(Information supplied begins)
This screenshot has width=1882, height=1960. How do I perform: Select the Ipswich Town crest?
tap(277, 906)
(Information supplied ends)
(Information supplied begins)
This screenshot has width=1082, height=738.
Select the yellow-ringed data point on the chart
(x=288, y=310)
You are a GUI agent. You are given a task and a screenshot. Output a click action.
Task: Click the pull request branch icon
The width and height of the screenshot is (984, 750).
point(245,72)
(Information supplied ends)
(Information supplied begins)
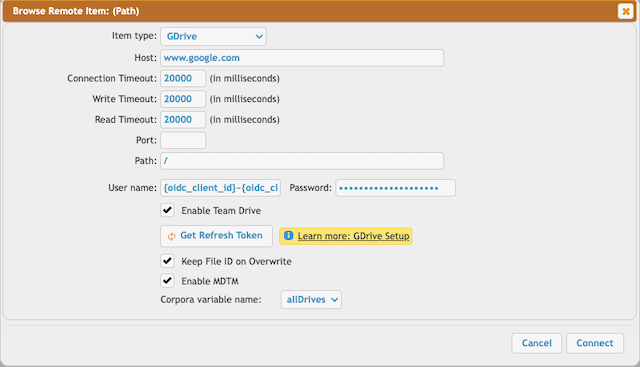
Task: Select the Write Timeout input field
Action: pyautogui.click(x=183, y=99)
(Information supplied ends)
◆ Activity ◆
Each line in the entries above, starting at the line with "This screenshot has width=1082, height=738." and ending at the line with "Task: Click the pull request branch icon", is to be printed exactly, and only those lines.

◆ Result for this exercise ◆
This screenshot has width=1082, height=738.
Select the yellow-ringed data point on the chart
(x=288, y=310)
You are a GUI agent. You are given a task and a screenshot. Output a click action.
Task: Click the pull request branch icon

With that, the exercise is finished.